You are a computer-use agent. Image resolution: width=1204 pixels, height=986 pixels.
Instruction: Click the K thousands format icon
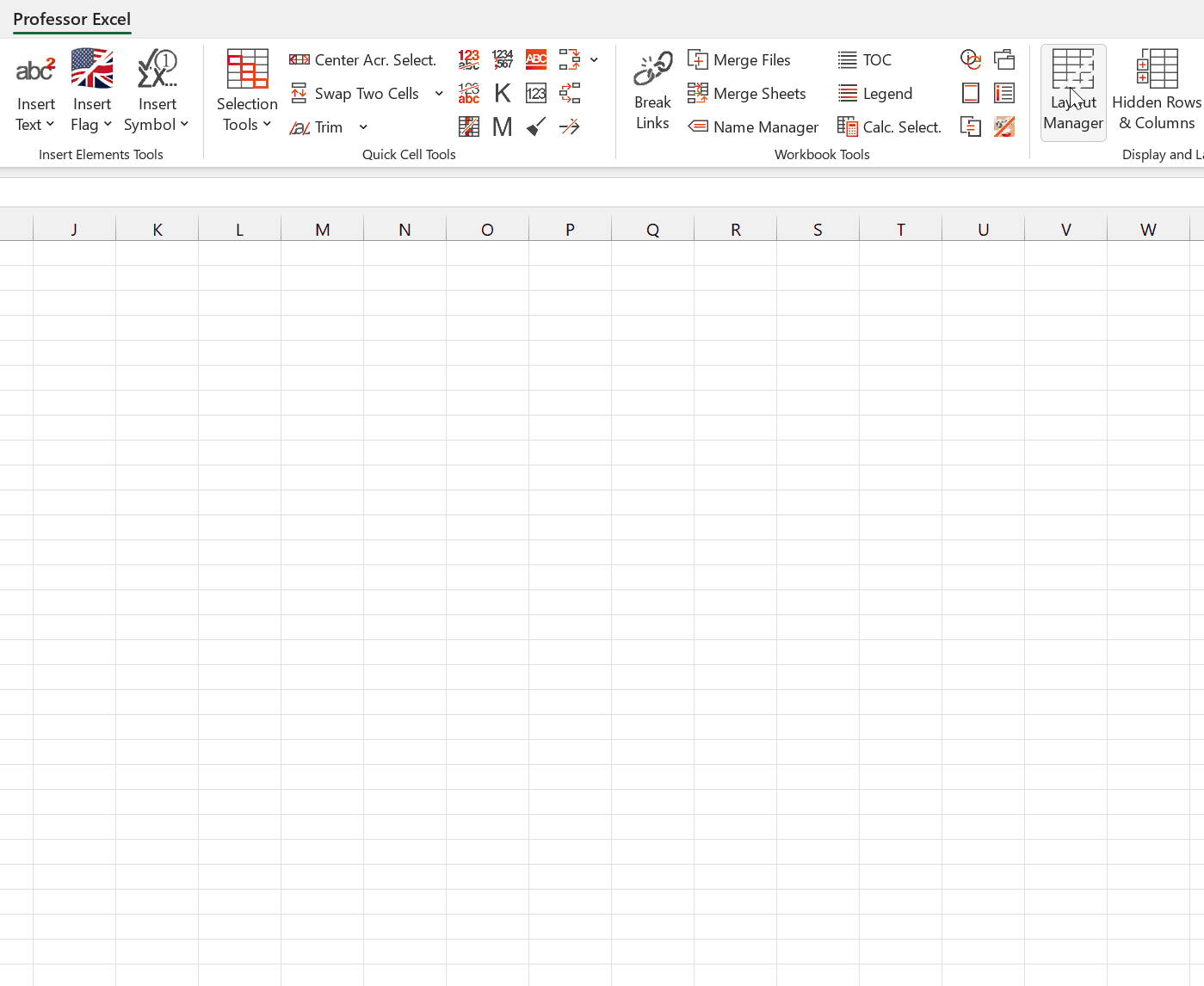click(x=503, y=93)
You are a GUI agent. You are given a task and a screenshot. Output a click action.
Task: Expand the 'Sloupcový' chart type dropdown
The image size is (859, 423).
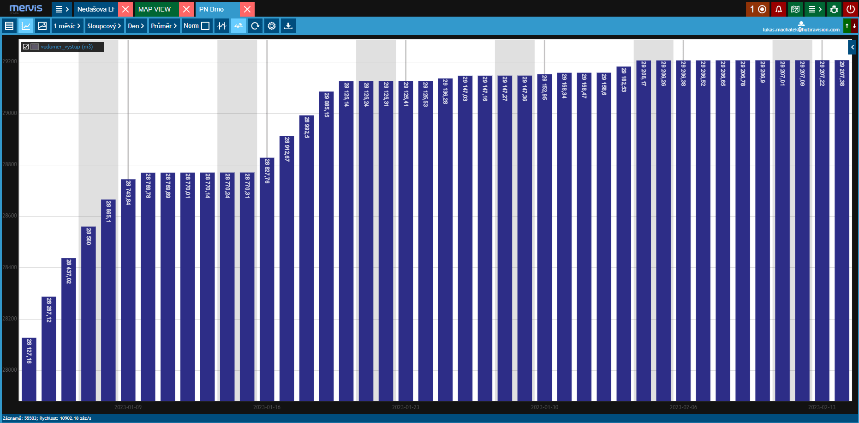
-*-
_Try it_.
Repeat all of the listing above word for word, and exclude the pictures.

_Response to the task_.
You are a computer-use agent. Image resolution: width=1204 pixels, height=986 pixels.
Instruction: Click the K thousands format icon
click(x=503, y=93)
You are a GUI agent. You are given a task and a screenshot. Output a click action.
Task: Expand the 'Sloupcový' chart type dropdown
The image size is (859, 423).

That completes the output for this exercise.